For the past few weeks we have been exploring the nature of the covenant that God made with man. First with Adam, the father of all humanity and the root of the whole tree. God made a covenant of works with him in which he - with Eve - were to follow the stipulations and commands perfectly to maintain a living relationship with our creator. Adam and Eve failed, and the curse of death was pronounced on them. They didn’t physically die straight away, but spiritually they were cut off from life eternal and the covenantal blessings of God.

Genesis then moves through different stories and genealogies of people not thriving (like originally planned) but dying, and we’re meant to feel the effect of sin’s curse as we read of people unravelling to the point of no return. And if it were left up to us, that’s exactly where things would continue, as humans are incapable of pulling ourselves out of spiritual death and making things right with God again Because (as the confession puts it here) the man, by his fall, made himself incapable of life by that covenant.

This is why God had to step in. What He made with our first parents could never be fulfilled by anyone born from the seed of Adam, but because of His undeserved mercy and love the Lord was pleased to make a second covenant, commonly called the covenant of grace. Now that’s what grace is, undeserved mercy and love - that’s why the confession titles it so. Humans were lost and heaping up sin upon sin (Gen 6:5-6), yet in God’s divine unmerited favour, He came seeking that which was lost and made another covenant with us, though this time with sinful people.
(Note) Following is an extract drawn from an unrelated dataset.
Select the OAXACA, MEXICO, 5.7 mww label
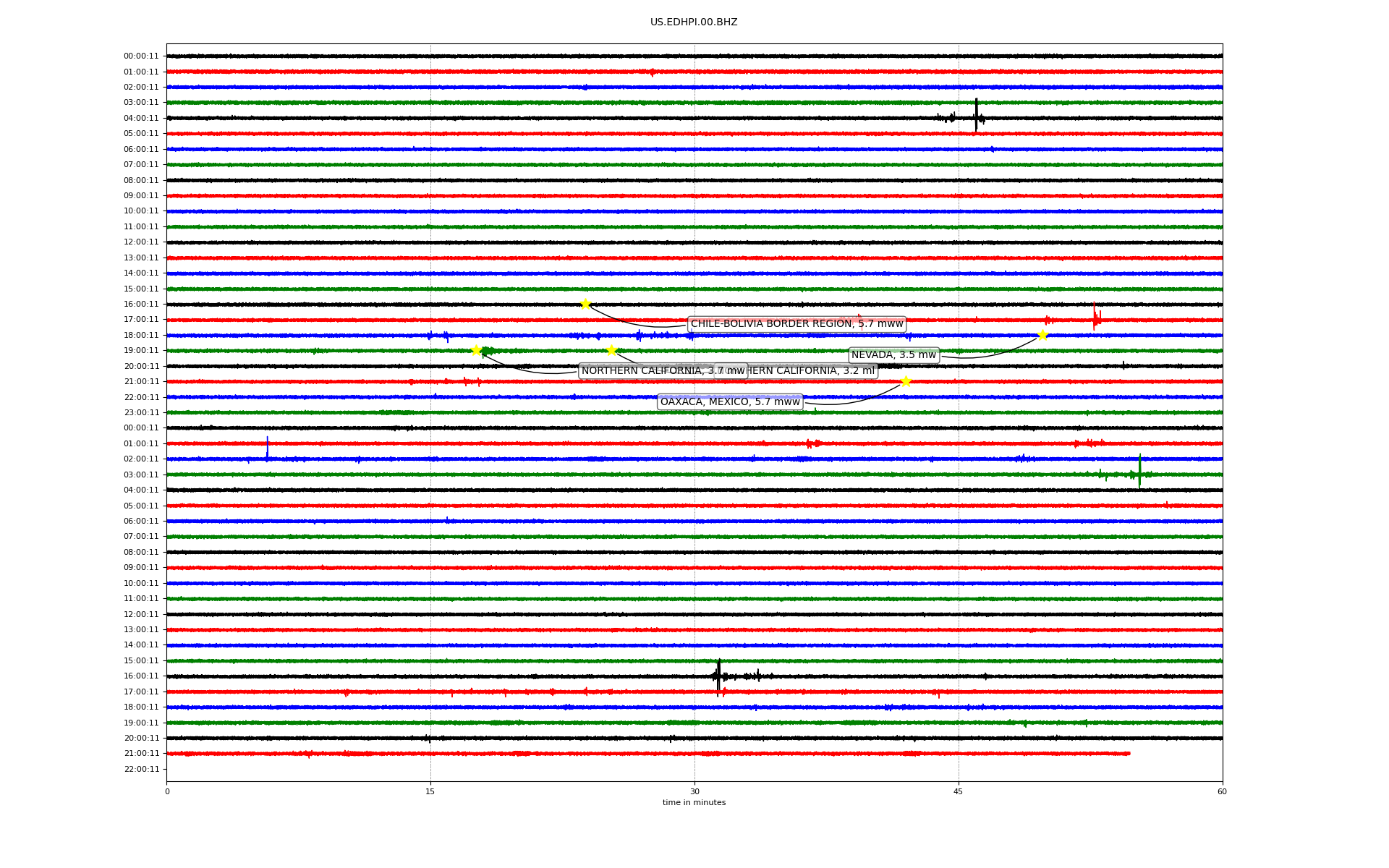The width and height of the screenshot is (1389, 868). 730,402
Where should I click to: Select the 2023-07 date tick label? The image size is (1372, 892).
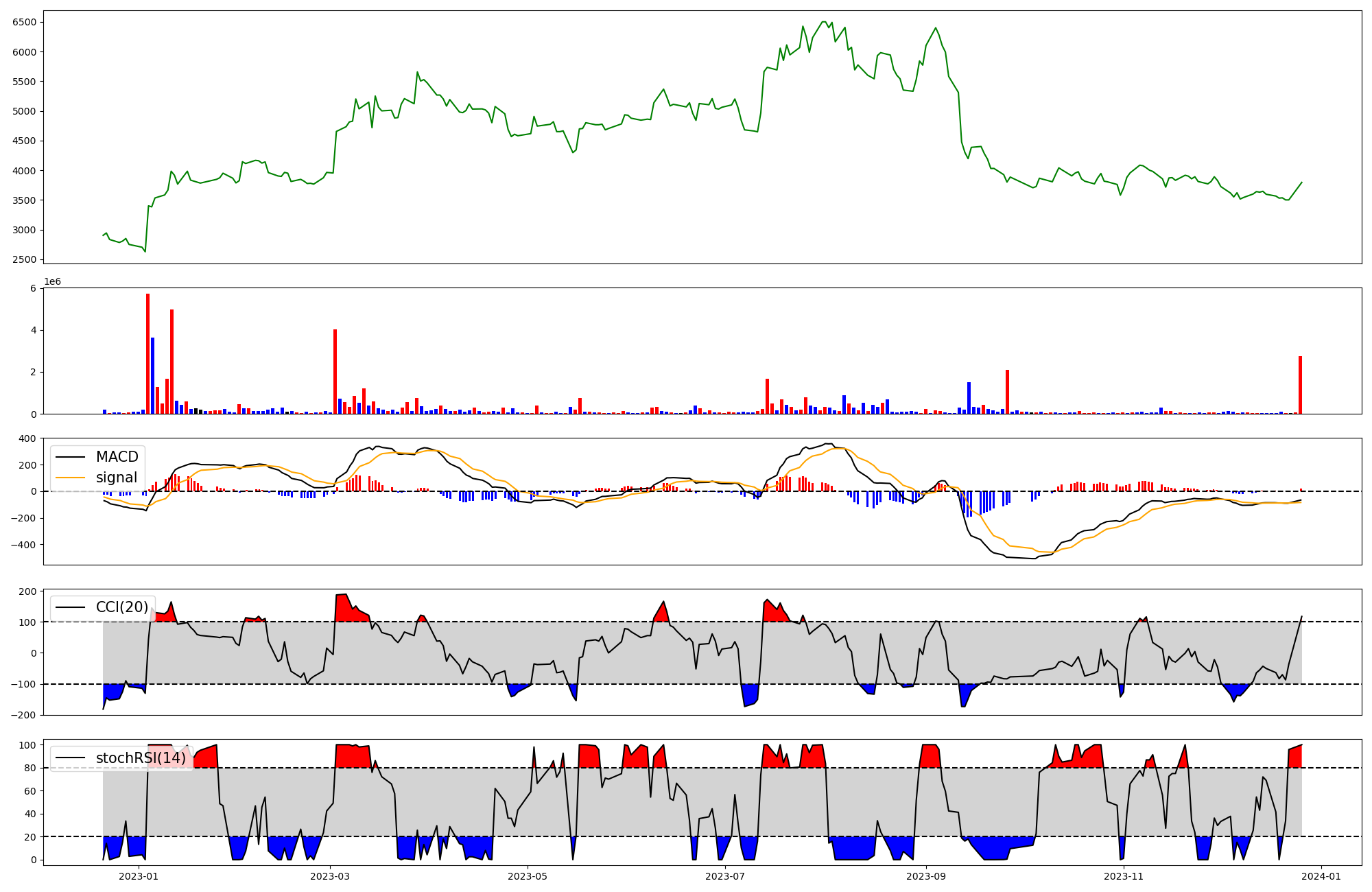pyautogui.click(x=725, y=876)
Now to go a little deeper here, if covenantal blessing comes through perfect obedience (Gen 2-3, Rom 3:2, Gal 3:21), was God setting us up for failure? The answer to this lay in Jesus Christ. You see as far back as Genesis 3, God promised to send someone who would rescue us (Gen 3:15) and this idea was developed throughout scripture in that there would be a seed (Gen 28:14), a sacrifice (Gen 22:8), a priest (Psalm 110:4) and a king (2 Sam 7) that would bless His people. None of the initial people that God graciously made covenant with kept to the terms, yet as we read through the pages of the New Testament, it becomes apparent that those covenants were in fact pointing beyond themselves - to someone in which [God] freely offers to sinners life and salvation through Jesus Christ.
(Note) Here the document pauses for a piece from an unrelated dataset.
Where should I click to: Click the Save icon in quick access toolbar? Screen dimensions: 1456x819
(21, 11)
How is God able to save us in Jesus? Because He and He alone is the perfect covenant keeper (Gal 3:16, 2 Cor 5:21), and thus all the blessings of covenant faithfulness were granted to Him (Mk 14:24), and from having faith in Him we are able to cut out of the tree of Adam and grafted into the vine of Christ going from eternal ruin to eternal life (Jn 15, Rom 11:11-31).

Faith is the instrument that God uses for salvation to become a reality in our lives, but even in that, faith is a gift granted from God to those He chose from the foundation of the world, it is a work of the Holy Spirit in our inner most being or as the confession sums it up, God promises to give to all those that are ordained to eternal life his Holy Spirit, to make them willing and able to believe (Eph 2:1-10).